-- WHAT THIS EXERCISE ASKS --
1 - According to the passage on CNN Stokes inversion, how many pixels are randomly selected to form each training set?
2 - Extend the passage on CNN Stokes inversion from its final point by writing the first of the summarized findings.

-- DOCUMENT EXTRACT --
-- BEGIN --

In the previous subsection, we use data points (pixels) from AR 12371 on 2015 June 22 as training data. In this subsection, we conduct additional experiments by varying the training data as follows. There are four data sets, D1, D2, D3, and D4, containing the images from AR 12371 on 2015 June 22, AR 12371 on 2015 June 25, AR 12665 on 2017 July 13, and AR 12673 on 2017 September 6, respectively. In each experiment, we randomly select 1 million pixels (data samples) from one or more data sets to form a training set. The CNN model is trained on this training set, and the trained model is then used to perform Stokes inversion on a test image. This test image must be from a data set that is different from those data sets used to construct the training set. The time points for the test image are 17:33:00 UT on 2015 June 22, 20:00:00 UT on 2015 June 25, 18:35:00 UT on 2017 July 13, and 19:18:00 UT on 2017 September 6. We use ${D}_{x}^{\mathrm{train}}\to {D}_{w}^{\mathrm{test}}$ (${D}_{x,y}^{\mathrm{train}}\to {D}_{w}^{\mathrm{test}}$ and ${D}_{x,y,z}^{\mathrm{train}}\to {D}_{w}^{\mathrm{test}}$) to represent the experiment that uses training data samples from Dx (Dx and Dy and Dx, Dy, and Dz) and test data samples (pixels) from Dw, where 1 ≤ x, y, z, w ≤ 4. Because D4 has only one 720 × 720 image with 518,400 pixels, D4 alone is not used as a training set. Hence, there are 25 experiments in total. In each experiment, we calculate the performance metrics MAE, PA, R-squared, PPMCC, and outlier difference. Tables A3A6 in the Appendix present the experimental results. Major findings based on these tables are summarized below.

  • 1.

-- END --

-- RAW DATA --
-- BEGIN --

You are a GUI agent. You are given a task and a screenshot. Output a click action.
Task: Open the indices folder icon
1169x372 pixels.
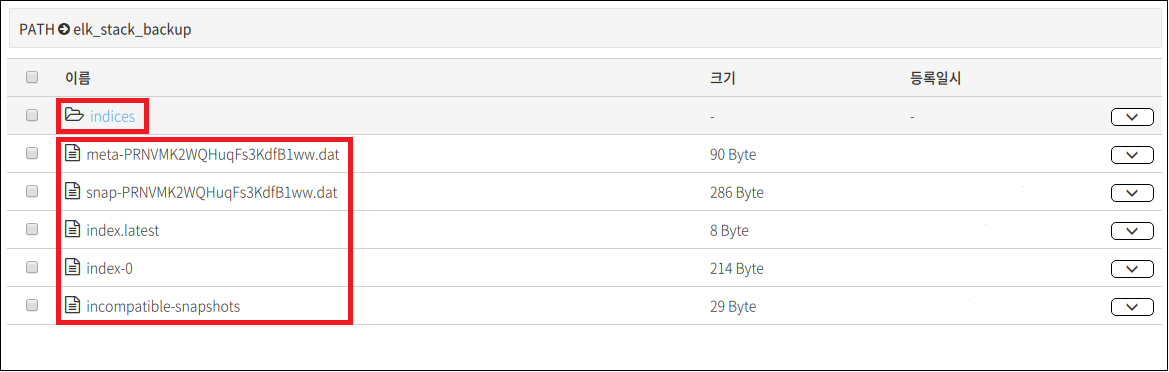(x=74, y=116)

-- END --

-- ANSWERS GIVEN --
1 - 1 million pixels.

2 -
    Our CNN-inferred and ME-calculated results are highly correlated and close to each other with a PPMCC of ∼0.9 or higher for the total magnetic field strength, regardless of whether the training and test data used by the CNN method are from the same or different ARs or are close (e.g., within ∼3 days) or distant (e.g., over 2 yr) in time. This finding can be seen from Tables A3A6, where the PPMCC of Btotal in ${D}_{2}^{\mathrm{train}}\to {D}_{1}^{\mathrm{test}}$ (${D}_{3}^{\mathrm{train}}\to {D}_{1}^{\mathrm{test}}$, ${D}_{1}^{\mathrm{train}}\to {D}_{2}^{\mathrm{test}}$, ${D}_{3}^{\mathrm{train}}\to {D}_{2}^{\mathrm{test}}$, ${D}_{1}^{\mathrm{train}}\to {D}_{3}^{\mathrm{test}}$, ${D}_{2}^{\mathrm{train}}\,\to {D}_{3}^{\mathrm{test}}$, ${D}_{1}^{\mathrm{train}}\to {D}_{4}^{\mathrm{test}}$, ${D}_{2}^{\mathrm{train}}\to {D}_{4}^{\mathrm{test}}$, and ${D}_{3}^{\mathrm{train}}\to {D}_{4}^{\mathrm{test}}$) is 0.956 (0.924, 0.983, 0.951, 0.976, 0.979, 0.936, 0.927, and 0.896).
  • 2.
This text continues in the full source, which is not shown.